Planned/scheduled/elective/daytime delivery refers to when the delivery of a term (> 39 week) foetus is induced in the absence of a medical indication, usually performed on the mother’s wish. It’s only an option in low-risk, term pregnancies. A common indication for this is that the mother lives far away from the hospital, or if her previous births have been very rapid (to prevent labour from occuring out of the hospital).
Before labour is induced, it’s important to evaluate whether vaginal birth is contraindicated or not, as there’s no point inducing vaginal labour if a C-section is necessary anyway.
In Norway, approximately 1 in every 4th birth is induced.
Possible indications for labour induction
- Prelabour rupture of membranes (PROM)
- Post-term pregnancy
- Hypertensive disorder of pregnancy (preeclampsia)
- Intrauterine growth restriction
- Diabetes in pregnancy
- Twin gestation
Before inducing labour, it’s important to estimate how ripe the cervix is already. If the cervix is ripe, we can proceed to induction. If the cervix is not ripe enough, we must use techniques to stimulate cervical ripening. A ripe cervix is soft, dilated, and short. How “ready” the cervix is for induction is scored with the Bishop score.
Ripening of the cervix results from a cascade of physiological changes. The mechanism is not well known, but prostaglandins are involved. Prostaglandins also stimulate myometrial contractility, which is important in the next stage of labour.

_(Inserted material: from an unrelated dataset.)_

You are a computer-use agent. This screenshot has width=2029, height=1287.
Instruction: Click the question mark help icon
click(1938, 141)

One of the methods of induction of cervical ripening is application of a balloon catheter. The balloon tip of a regular urinary (Foley) catheter is placed within the internal cervical os, between the foetal membrane and uterine wall, and is inflated with water. This is left in place for 24 – 36 hours. The balloon and the pressure it exerts irritate the cervix, stimulating release of prostaglandins.
Another method is the use of prostaglandins (misoprostol). These may be administered vaginally or per os and stimulate both cervical ripening and myometrial contractility. The dose of prostaglandin may be repeated.

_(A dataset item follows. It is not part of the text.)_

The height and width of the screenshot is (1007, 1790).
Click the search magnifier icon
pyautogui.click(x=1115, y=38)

The ripeness of the cervix is regularly monitored while these techniques are being used. When the cervix has been sufficiently ripened, labour can be induced.
Methods of induction
In some cases, labour begins without intervention after the cervix has ripened.
The two options for induction of labour are continuous IV oxytocin infusion and amniotomy (intentionally rupturing the membrane). Both or either of these are sufficient to induce labour.
Stripping of the membranes refers to using a finger to stretch the cervix and loosen the foetal membranes from the uterine wall. This may be used for induction only if the cervix is already dilated, and as such is usually only an option for inducing post-term pregnancies.
If vaginal birth is contraindicated, labour induction is contraindicated.